Ma’s birthday came around, I thought I’d treat the spring chicken to a posh meal in t’town. Covent Garden is conveniently located for them and I’d yet to visit any of the Anthony Demètre trio of Wild Honey, Arbutus or Les Deux Salons, so here was my occasion.
I love French bistro food. I love it, there’s no getting round it. Fling me the deglazed foie gras and snails. Serve me up a steaming bouillabaisse or salade de gésiers! Mmmm for lemon tart… I assumed Les Deux Salons would take these humble concepts and deliver them with some sort of extra pzazz and whop me off my chair for the prices it was charging. But no… Les Deux Salons makes good French bistro food, serves it charmingly, has a nice bubbling atmopshere, and for central London is fairly priced for its style, however it does suffer a slight tendency to whack on a ridiculous price on some things that leaves you expecting at least one element on the plate to have been zapped with liquid nitrogen or wittily redesigned using extract of frog leg essence.

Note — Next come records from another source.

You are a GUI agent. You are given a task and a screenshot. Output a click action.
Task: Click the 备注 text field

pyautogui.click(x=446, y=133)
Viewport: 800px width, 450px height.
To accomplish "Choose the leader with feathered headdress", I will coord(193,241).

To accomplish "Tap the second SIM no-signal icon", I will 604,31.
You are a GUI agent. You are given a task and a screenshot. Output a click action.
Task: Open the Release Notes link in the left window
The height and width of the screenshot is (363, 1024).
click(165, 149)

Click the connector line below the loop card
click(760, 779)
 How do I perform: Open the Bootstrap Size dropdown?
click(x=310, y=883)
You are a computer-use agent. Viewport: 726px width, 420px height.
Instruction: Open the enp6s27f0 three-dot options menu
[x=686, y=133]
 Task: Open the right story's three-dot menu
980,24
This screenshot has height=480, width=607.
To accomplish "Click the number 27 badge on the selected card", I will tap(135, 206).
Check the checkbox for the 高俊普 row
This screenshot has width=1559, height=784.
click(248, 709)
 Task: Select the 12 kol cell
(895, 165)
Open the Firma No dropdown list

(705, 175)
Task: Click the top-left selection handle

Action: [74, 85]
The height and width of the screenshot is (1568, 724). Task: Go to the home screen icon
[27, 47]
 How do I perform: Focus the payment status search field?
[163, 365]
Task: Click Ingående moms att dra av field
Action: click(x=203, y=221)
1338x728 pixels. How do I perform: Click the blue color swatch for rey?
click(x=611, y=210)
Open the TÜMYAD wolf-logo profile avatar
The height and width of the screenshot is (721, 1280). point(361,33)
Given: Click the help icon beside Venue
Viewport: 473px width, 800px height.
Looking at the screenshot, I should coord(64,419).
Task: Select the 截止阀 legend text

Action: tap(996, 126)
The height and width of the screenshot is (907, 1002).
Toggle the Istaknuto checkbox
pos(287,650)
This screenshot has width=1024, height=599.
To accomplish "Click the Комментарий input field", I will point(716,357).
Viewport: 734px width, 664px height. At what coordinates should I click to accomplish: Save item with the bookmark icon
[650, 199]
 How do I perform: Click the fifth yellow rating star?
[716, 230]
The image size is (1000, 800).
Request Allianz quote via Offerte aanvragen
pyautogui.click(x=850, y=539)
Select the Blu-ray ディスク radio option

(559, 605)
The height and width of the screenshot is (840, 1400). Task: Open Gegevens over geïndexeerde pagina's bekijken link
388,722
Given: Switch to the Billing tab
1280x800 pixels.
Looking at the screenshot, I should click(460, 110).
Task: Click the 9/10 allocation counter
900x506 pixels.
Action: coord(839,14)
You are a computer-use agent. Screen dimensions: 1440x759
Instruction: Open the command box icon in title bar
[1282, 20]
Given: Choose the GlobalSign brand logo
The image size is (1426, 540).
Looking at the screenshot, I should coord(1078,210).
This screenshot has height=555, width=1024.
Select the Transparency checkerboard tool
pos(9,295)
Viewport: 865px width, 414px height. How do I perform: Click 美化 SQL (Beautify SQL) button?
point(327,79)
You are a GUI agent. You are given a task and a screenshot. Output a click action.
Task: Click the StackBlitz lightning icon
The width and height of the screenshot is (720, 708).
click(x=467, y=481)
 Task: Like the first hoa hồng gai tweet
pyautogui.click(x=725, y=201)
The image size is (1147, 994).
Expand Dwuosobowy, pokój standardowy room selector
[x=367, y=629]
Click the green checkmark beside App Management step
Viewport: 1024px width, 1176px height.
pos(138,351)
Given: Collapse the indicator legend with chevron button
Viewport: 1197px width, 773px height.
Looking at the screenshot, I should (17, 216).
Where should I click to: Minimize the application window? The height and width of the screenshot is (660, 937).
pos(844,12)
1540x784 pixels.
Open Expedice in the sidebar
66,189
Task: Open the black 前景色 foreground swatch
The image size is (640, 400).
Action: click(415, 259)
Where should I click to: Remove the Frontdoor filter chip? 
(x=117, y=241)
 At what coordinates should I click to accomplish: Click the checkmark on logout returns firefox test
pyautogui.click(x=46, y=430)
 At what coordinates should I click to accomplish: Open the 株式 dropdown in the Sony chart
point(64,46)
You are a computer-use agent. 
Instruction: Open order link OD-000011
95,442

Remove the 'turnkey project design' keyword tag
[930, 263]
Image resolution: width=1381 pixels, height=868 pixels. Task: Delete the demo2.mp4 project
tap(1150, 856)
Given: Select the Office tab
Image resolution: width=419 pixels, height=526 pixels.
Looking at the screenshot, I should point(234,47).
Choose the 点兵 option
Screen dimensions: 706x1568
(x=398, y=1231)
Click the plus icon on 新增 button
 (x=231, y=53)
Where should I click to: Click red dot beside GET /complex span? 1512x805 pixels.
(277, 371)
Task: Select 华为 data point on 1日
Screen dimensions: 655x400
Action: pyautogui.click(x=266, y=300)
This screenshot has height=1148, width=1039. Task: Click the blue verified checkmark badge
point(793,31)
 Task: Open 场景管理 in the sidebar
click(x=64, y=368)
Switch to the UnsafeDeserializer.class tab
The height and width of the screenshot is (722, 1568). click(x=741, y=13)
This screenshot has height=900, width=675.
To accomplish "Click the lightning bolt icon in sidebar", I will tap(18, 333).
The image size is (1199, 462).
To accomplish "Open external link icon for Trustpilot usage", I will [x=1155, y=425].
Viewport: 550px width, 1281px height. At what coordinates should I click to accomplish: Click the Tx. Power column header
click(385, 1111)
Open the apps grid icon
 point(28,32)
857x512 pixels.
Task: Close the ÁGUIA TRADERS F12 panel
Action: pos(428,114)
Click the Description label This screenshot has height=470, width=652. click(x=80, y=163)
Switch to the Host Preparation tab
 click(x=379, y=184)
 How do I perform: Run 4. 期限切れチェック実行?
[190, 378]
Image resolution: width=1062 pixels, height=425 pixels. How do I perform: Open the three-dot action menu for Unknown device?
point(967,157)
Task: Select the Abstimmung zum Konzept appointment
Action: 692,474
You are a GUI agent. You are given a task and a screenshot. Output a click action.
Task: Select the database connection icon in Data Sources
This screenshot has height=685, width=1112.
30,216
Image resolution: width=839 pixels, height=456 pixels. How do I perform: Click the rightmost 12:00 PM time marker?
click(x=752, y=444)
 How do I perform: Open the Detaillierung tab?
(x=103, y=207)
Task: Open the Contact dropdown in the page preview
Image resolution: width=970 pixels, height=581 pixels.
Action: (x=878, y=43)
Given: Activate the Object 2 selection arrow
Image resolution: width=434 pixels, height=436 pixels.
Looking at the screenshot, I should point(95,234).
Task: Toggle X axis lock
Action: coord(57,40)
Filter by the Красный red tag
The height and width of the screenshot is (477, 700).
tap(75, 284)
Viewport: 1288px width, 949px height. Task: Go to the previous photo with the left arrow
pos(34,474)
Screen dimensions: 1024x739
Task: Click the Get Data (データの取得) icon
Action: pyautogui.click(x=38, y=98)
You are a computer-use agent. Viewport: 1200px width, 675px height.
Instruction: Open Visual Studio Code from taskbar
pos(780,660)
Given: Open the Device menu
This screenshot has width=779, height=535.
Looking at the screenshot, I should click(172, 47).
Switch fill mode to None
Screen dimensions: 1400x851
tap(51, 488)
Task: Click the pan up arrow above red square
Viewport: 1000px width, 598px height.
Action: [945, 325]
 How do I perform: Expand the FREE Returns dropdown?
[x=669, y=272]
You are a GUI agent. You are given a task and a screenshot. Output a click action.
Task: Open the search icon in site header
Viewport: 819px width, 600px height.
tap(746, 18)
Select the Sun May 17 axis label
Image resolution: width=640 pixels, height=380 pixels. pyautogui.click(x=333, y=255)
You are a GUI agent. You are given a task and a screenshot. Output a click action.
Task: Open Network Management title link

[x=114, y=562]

I started with a gin martini with an olive. It came with a twist. No major drama, it was well made and went down a treat. My starter of fish soup was thick and rich and quite delicious, although I prefer lots of rouille and they were a tad stingy. Mum’s Maldon rock oysters were lovely, thank you Maldon. Dad’s melon and ham – well, honestly… Two tiny slivers of Bayonne ham curled around three shavings of melon so transluscent you could use them as tracing paper barely justified the £8.50 tag. This is a classic starter you want to get your noshers around, I can’t bear it fiddled with and dollied-up until it looks like a tropical cocktail decoration poised on a plate…
Next up a perfectly cooked calve’s liver with smoked bacon and sage – it came in a STAUB cast iron dish on a bed of braised cabbage that had soaked up the smokey juices. The whole affair was warming and properly French. Dad’s tagine came with a generous thick stock to pour over, and zingy harissa – the merguez sadly never came close to the juicy zingers we used to get in Strasbourg, but nevertheless it was good. My slow cooked belly of pork? Tad disappointing. It lacked my favourite part of a slow cooked pork belly – the crackling, crispy skin. This was soft and nicely seasoned as it should be, but cried out for some bite, something to crack into before the sweet fatty flesh. The braised cabbage beneath, and the lentils too were soft – no denying it was filling though!
Considering the set menu at Les Deux Salons is only £15.50 for 3 courses, you wonder how they can justify an average of £17-18 for all their mains otherwise -again this is not more than good bistro food. Considering the excitement surrounding Chabrot Bistro D’Amis – which many have raved about including Tim Barber for City AM and the lovely CheeseandBiscuits. I was sort of expecting the same kerblamo punch from the food.
Instead I got a kerblamo punch from the bill at a cool £210 for 3, with only one bottle of wine (A Chateau Lamartine, Cahors 2005 that I’d bought in Toulouse for about €4.50) and only one person taking dessert. Yoikes!
Which brings me to this commitment. No more French bistro fare, until I’ve dined at Chabrot – pay day can’t come soon enough!